The output function palso returns a binary mask tensor and a maximum target sentence length. The binary mask tensor has the same shape as the output target tensor, but every element that is a PAD_token is 0 and all others are 1.

`batch_to_train_data` simply takes a bunch of pairs and returns the input and target tensors using the aforementioned functions.

## Training Procedure Definition

### Loss with Masking

Given that we're working with batches of padded sequences, we can't compute loss using all tensor elements. We establish `mask_nll_loss` to compute our loss based on the decoder's output tensor, the target tensor, and a binary mask tensor that indicates the padding of the target tensor.

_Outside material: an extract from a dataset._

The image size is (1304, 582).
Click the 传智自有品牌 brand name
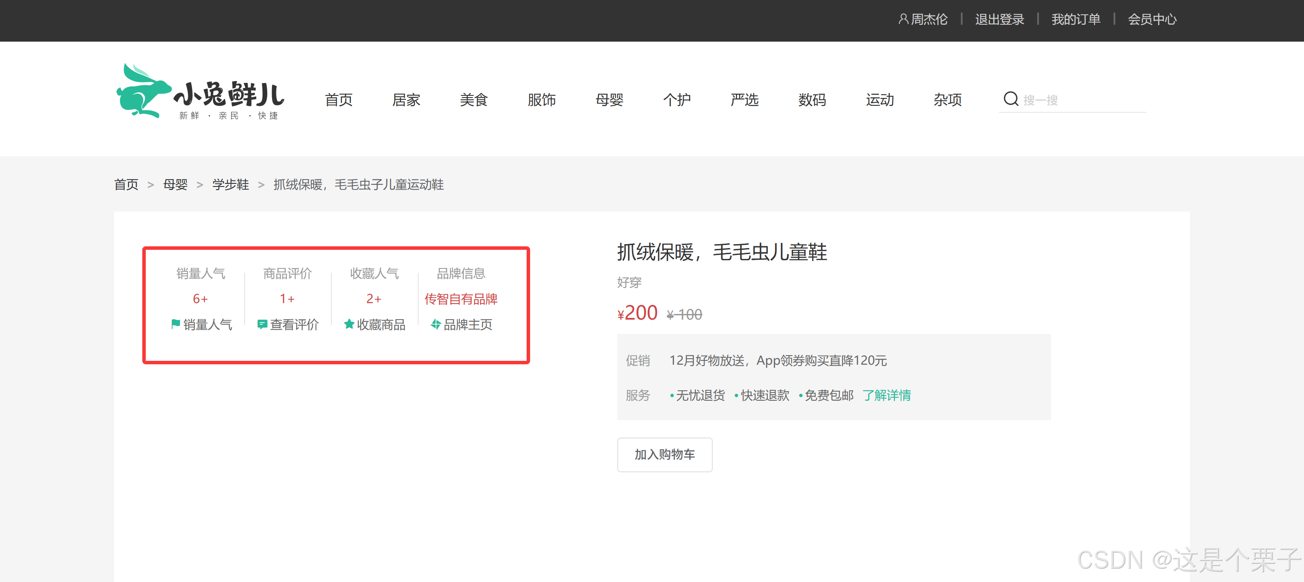461,299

This loss function computes the average negative log likelihood of the elements that align with a *1* in the mask tensor.



### Single Training Iteration Procedure

The `train` function encapsulates the process for a single training iteration (a single batch of inputs).

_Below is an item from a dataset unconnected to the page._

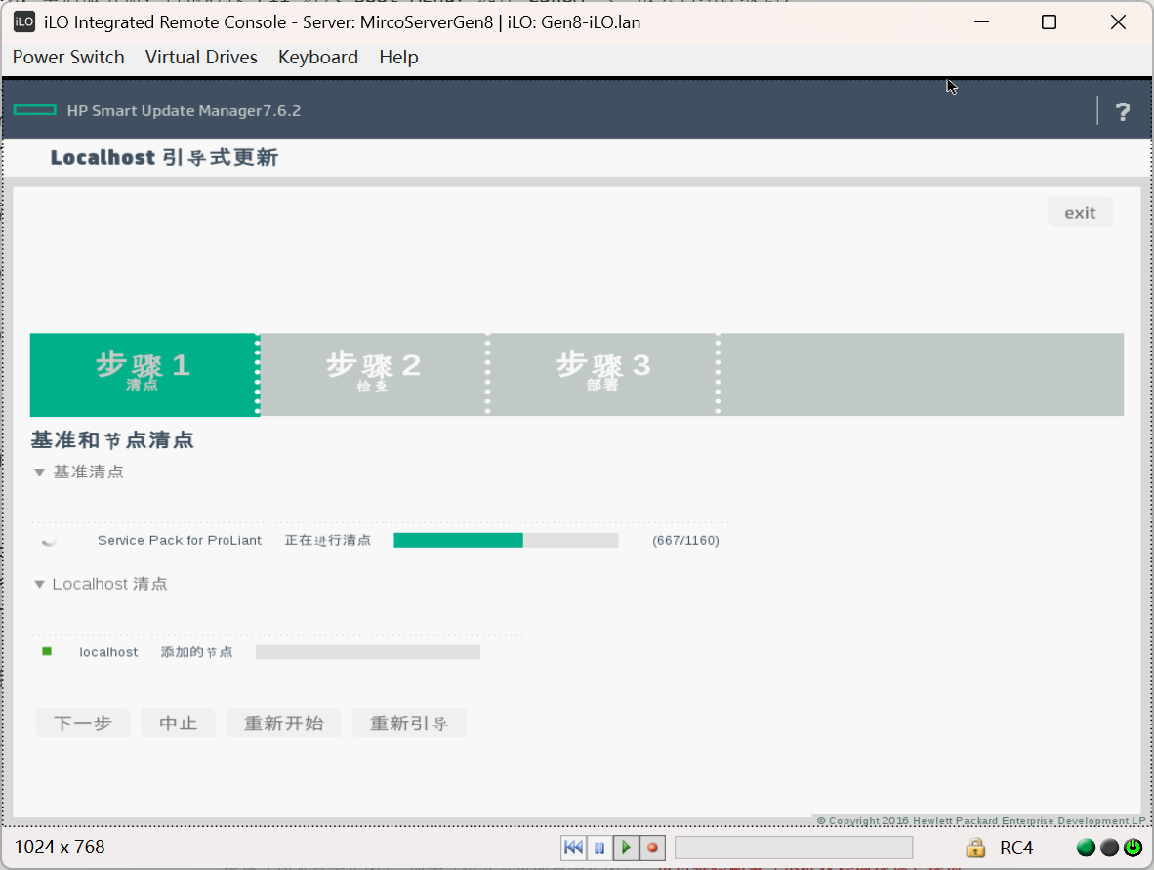Viewport: 1154px width, 870px height.
Task: Click the green power status icon
Action: click(x=1133, y=848)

We employ two strategies to aid convergence:

-  **Teacher forcing**: At a probability determined by `teacher_forcing_ratio`, we use the current target word as the decoder’s next input instead of the decoder’s current guess. This helps in efficient training but can cause instability during inference. Hence, the `teacher_forcing_ratio` must be set carefully.

-  **Gradient clipping**: This technique counters the "exploding gradient" problem by capping gradients to a maximum value, preventing them from growing exponentially and causing overflow or overshooting steep cost function cliffs.

**Procedure:**

   1) Pass the entire input batch through the encoder.
   2) Initialize decoder inputs as SOS_token, and hidden state as the encoder's final hidden state.
   3) Pass the input batch sequence through the decoder one time step at a time.
   4) If teacher forcing: set next decoder input as the current target; else: set next decoder input as current decoder output.
   5) Calculate and accumulate loss.
   6) Perform backpropagation.
   7) Clip gradients.
   8) Update encoder and decoder model parameters.

Note: PyTorch’s RNN modules (`RNN`, `LSTM`, `GRU`) can be used like any other non-recurrent layers by passing them the entire input sequence. We use the `GRU` layer like this in the `encoder`. However, you can also run these modules one time-step at a time, as we do for the `decoder` model.